To ensure a possibility of the ionization chamber 1 dismount independent of other structural components of a plasma source of ions, the chamber 1 is mounted on a detachable adjusting flange. The plasma source of ions is mounted in the vacuum chamber of a technological plant. An electrostatic system of ion extraction is fixed on the adjusting flange 12. The magnetic system components are fixed by fitting elements between the adjusting flanges 11 and 12.

The embodiment described above and HF power input unit arrangement on the chamber 1 walls and a magnetic system usage providing generation of a stationary non- uniform magnetic field in the discharge volume with a certain gradient allows to reduce to practice an effective HF power input into a generated magnetoactive plasma over the entire chamber 1 volume. In applying a plasma source of linear ion beam accordingly to the embodiments described above the value of extended ion beam non-uniformity in

longitudinal and transverse directions did not exceed 5% at the target located at the distance of 300-400 mm from the electrostatic system of ion extraction.

The plasma ion source of a sufficient reliability, long lifetime, power and gas efficiency allows to generate an extended linear ion beam of inert and chemically active substances with a high uniformity of current density.

Industrial Application A plasma ion source with a linear ion beam (its alternatives) may be used in plasma technology, as a part of technological plants with gas discharge ion sources, e. g., implanters. The invention can find its application in different technological processes with ion beam usage, their longitudinal size up to 300 mm and more.
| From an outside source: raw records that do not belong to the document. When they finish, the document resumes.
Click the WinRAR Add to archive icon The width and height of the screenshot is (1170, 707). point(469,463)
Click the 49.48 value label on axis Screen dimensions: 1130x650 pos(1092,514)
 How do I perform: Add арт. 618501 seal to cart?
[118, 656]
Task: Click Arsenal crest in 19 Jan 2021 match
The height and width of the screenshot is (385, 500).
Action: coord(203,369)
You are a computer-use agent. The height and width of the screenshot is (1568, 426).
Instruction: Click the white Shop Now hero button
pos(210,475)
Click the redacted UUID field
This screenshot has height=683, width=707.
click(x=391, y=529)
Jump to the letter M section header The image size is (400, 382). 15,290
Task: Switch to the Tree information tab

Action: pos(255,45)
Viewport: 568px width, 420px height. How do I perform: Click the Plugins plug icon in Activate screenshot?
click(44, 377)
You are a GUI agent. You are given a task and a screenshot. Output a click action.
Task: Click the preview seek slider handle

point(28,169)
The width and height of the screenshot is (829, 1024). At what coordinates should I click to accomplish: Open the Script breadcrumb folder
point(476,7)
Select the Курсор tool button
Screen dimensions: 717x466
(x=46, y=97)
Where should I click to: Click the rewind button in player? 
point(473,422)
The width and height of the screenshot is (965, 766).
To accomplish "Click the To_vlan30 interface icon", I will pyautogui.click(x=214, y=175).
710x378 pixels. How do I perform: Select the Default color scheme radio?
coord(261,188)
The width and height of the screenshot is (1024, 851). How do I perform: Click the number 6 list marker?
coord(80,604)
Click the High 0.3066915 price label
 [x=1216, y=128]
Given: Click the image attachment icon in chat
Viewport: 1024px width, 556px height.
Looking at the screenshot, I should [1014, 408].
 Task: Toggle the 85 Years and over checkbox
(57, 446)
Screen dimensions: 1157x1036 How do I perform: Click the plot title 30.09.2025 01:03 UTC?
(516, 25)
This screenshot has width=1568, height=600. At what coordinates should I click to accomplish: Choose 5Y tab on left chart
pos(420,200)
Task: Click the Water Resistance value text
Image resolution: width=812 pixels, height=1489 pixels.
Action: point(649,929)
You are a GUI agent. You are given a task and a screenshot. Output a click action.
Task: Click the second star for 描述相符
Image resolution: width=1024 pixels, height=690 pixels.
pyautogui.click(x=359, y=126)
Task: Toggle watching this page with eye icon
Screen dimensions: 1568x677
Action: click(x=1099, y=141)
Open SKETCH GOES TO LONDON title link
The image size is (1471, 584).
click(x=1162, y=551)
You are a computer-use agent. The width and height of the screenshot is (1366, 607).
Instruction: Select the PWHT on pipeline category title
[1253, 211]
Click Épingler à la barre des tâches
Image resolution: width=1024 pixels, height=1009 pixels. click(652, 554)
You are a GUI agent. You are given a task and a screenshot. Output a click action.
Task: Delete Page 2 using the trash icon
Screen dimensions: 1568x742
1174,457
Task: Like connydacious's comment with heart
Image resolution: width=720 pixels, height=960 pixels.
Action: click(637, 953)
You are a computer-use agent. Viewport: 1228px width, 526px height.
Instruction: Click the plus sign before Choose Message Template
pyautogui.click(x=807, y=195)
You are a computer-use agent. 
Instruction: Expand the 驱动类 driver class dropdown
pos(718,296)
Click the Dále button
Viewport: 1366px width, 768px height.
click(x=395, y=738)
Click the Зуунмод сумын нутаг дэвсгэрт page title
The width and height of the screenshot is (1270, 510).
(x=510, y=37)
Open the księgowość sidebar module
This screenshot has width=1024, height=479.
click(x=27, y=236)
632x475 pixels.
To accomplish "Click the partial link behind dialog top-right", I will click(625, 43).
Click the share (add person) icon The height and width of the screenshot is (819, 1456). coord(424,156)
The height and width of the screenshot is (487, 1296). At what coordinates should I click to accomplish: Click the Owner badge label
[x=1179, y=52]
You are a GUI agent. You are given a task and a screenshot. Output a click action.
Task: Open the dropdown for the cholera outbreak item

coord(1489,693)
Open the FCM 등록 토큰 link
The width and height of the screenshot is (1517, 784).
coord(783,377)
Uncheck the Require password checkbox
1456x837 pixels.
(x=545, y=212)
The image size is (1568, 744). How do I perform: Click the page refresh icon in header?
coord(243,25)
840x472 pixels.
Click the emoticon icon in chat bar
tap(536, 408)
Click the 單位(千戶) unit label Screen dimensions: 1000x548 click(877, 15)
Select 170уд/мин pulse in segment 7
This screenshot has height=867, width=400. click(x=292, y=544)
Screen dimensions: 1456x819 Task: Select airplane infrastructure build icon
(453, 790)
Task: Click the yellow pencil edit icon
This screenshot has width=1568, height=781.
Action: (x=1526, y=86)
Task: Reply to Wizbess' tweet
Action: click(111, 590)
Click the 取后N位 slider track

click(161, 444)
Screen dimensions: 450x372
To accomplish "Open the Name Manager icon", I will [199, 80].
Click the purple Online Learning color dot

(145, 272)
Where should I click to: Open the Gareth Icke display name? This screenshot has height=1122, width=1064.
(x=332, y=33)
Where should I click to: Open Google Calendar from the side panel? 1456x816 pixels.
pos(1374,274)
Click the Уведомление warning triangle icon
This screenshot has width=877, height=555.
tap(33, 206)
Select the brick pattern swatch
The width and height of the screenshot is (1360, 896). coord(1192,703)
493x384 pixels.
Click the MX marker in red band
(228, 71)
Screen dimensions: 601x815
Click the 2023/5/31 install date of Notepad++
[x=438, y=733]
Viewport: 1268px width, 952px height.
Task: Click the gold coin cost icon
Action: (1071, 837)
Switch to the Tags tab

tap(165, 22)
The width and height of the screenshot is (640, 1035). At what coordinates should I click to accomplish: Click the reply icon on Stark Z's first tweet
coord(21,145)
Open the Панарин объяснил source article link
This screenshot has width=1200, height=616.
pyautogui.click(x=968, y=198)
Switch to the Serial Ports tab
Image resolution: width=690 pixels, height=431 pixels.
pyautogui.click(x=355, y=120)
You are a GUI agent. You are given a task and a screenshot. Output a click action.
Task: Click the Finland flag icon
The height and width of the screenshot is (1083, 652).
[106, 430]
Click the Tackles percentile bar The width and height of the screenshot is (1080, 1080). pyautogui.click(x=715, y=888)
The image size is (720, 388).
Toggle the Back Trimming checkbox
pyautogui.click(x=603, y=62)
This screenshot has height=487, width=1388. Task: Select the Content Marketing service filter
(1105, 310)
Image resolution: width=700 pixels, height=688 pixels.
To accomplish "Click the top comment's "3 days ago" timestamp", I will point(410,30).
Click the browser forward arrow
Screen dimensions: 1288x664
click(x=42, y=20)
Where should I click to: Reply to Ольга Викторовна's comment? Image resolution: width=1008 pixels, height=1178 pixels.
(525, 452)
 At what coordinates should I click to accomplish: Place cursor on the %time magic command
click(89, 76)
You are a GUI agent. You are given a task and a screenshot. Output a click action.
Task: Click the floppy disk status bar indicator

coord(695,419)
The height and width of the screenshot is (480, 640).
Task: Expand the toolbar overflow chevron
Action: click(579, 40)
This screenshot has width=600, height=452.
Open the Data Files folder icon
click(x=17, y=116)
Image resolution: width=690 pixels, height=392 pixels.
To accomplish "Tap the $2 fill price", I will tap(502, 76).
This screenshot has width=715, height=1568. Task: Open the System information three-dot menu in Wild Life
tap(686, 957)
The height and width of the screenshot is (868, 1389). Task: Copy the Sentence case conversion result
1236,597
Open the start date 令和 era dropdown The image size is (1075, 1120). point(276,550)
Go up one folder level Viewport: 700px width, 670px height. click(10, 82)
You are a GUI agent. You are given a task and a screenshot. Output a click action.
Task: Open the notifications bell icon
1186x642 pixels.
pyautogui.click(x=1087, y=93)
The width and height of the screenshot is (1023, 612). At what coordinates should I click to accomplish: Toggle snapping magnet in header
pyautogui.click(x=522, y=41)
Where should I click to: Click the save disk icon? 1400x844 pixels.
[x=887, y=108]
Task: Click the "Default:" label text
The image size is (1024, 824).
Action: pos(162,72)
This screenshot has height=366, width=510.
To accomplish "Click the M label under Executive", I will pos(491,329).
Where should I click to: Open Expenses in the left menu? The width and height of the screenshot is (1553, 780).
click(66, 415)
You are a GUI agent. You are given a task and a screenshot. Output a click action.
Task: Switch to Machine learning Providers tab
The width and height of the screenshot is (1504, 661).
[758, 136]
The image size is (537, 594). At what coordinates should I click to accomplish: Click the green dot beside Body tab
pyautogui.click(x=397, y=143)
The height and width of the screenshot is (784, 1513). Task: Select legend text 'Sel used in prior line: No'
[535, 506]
A uniform linear ion beam of this size is widely used for treating semi-conductor materials, coatings, ion implantation, ion assistance, surface cleaning and material property alteration.

Though the invention patented has been described on the basis of preferred embodiments, the specialists in this field of technology understand that there may appear structural alternations of a ion source without deviation from the invention subject matter according to the claims presented.